Her Potential Is Here; Next, Experience
Inexperience and a certain naivete Monday night characterized Marjorie Elinor Dix’s debut recital on the Jose Iturbi Gold Medal series at the Cerritos Center for the Performing Arts.
The young American soprano, who has already sung minor roles at the Metropolitan Opera, showed promise, but.... She should have asked her audience to stop applauding between songs. She should have warmed up more thoroughly before her first item, Beethoven’s aria “Ah! Perfido”--indeed, she should have warmed up better for the entire first half of the evening. She should have given more thought to her programming, which looked fine on paper but which she couldn’t quite pull off.

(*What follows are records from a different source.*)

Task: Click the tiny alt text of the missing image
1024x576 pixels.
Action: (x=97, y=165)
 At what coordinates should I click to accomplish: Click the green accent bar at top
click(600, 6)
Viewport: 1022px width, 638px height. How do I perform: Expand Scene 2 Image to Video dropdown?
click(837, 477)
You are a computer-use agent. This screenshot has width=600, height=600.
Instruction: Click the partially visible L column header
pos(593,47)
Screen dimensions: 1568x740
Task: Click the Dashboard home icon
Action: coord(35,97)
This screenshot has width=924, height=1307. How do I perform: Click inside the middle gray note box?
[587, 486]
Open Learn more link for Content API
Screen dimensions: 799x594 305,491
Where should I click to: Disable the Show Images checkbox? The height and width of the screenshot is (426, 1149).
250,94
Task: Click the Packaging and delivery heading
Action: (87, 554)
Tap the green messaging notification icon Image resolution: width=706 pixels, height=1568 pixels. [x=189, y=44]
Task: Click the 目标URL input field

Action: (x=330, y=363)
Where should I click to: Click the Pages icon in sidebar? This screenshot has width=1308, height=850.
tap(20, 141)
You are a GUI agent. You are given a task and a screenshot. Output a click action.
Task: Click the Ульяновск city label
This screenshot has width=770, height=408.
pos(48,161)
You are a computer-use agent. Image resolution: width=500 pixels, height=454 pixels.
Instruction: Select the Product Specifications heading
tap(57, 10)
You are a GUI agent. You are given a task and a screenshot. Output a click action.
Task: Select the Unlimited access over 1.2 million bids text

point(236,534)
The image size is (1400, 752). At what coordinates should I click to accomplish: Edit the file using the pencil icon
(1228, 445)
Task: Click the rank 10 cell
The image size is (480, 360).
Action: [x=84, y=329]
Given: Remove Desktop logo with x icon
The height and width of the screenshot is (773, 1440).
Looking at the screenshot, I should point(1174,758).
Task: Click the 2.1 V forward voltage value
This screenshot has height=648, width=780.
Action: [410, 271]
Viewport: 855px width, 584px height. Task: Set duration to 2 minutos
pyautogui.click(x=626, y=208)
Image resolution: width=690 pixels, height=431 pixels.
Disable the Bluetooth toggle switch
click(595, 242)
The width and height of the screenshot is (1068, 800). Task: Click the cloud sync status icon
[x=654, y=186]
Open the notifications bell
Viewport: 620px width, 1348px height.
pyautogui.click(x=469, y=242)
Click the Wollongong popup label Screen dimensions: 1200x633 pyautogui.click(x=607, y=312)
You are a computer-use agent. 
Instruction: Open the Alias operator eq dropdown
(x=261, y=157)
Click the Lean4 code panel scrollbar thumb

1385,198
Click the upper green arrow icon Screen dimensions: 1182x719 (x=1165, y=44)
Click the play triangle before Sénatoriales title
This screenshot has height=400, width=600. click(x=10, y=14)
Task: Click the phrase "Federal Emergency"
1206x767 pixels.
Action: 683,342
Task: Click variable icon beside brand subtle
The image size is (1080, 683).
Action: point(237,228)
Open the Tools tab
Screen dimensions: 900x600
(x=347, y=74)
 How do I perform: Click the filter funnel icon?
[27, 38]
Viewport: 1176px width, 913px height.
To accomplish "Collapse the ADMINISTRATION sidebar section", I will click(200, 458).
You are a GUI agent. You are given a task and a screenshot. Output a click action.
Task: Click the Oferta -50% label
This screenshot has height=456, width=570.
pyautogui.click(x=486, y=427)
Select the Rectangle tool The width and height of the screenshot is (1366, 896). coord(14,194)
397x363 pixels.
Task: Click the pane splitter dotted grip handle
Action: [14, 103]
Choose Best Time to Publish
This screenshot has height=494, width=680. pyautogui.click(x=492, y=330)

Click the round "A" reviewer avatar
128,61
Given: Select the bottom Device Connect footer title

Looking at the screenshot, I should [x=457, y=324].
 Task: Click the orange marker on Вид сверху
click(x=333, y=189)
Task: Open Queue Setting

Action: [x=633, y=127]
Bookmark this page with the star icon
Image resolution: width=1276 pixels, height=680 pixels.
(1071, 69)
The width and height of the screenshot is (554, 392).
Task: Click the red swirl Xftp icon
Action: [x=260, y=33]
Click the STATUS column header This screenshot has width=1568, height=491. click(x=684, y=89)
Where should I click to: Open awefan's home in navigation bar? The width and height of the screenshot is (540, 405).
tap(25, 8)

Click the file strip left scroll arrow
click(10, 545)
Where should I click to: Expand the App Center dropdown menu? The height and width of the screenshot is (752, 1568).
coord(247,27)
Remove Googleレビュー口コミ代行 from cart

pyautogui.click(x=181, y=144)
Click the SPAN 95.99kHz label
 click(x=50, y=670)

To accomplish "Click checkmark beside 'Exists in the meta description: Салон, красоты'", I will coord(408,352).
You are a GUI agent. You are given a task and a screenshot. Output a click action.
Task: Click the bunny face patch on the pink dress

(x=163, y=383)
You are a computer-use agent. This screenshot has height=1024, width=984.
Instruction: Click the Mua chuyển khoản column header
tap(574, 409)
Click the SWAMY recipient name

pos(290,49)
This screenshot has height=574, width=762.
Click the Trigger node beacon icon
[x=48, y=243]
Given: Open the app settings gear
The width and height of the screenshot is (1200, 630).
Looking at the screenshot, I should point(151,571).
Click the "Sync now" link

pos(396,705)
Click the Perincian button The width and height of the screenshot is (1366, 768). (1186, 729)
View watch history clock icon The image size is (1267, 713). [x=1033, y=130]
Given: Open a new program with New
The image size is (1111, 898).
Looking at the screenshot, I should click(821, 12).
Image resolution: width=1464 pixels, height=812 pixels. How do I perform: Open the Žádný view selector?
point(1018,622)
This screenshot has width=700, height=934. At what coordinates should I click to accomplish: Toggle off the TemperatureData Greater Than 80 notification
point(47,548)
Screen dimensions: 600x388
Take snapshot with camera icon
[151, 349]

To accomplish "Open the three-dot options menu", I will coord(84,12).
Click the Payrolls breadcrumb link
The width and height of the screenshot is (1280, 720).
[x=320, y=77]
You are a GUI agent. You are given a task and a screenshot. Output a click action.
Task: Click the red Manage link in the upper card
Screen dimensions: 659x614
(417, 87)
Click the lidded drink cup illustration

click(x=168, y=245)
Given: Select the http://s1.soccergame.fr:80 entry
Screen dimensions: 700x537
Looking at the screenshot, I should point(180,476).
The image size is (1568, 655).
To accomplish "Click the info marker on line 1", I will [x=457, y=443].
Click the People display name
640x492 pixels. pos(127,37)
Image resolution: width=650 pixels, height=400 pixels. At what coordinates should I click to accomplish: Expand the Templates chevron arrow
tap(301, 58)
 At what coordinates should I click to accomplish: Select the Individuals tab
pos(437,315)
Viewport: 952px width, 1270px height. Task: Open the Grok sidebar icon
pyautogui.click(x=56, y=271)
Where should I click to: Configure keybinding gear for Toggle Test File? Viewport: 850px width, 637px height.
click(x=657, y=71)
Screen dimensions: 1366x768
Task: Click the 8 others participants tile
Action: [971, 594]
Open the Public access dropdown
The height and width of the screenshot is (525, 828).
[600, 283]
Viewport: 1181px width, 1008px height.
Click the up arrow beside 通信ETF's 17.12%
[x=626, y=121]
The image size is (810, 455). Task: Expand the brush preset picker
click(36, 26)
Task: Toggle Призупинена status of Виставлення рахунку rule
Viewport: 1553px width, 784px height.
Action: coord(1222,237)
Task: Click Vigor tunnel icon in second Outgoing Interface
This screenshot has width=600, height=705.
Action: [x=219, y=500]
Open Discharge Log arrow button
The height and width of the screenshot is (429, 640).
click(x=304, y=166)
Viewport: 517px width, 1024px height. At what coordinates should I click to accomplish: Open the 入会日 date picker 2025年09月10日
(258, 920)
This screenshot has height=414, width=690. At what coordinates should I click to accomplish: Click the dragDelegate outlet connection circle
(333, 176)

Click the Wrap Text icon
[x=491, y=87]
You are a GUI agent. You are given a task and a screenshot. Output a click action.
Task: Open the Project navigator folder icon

Dix’s attractive soprano could turn into an important voice; she might sing Aida or Sieglinde--her brief program bio said she has already sung Fiordiligi. But more seasoning needs to be done in this young career. The long warmup in this performance took up most of the program. Songs by Beethoven, Schubert and Richard Strauss, and Ravel’s “Sheherazade,” proved generally pallid and unconvincing. Words were pronounced but meanings escaped the singer.
Only in the final group, excerpts from Berlioz’s “Nuits d’Ete,” did the voice actually blossom and the singer’s temperament really show itself. The Berlioz songs revealed the voice’s true timbre, its impressive height, Dix’s ability to sing long legato lines and to project passion.
At the end, as if to prove that the artist is also self-critical, Dix repeated Strauss’ “Zueignung,” as an encore, and to greater success than the first time.
Her proper and accommodating, but often also perfunctory, pianist was William David Hobbs.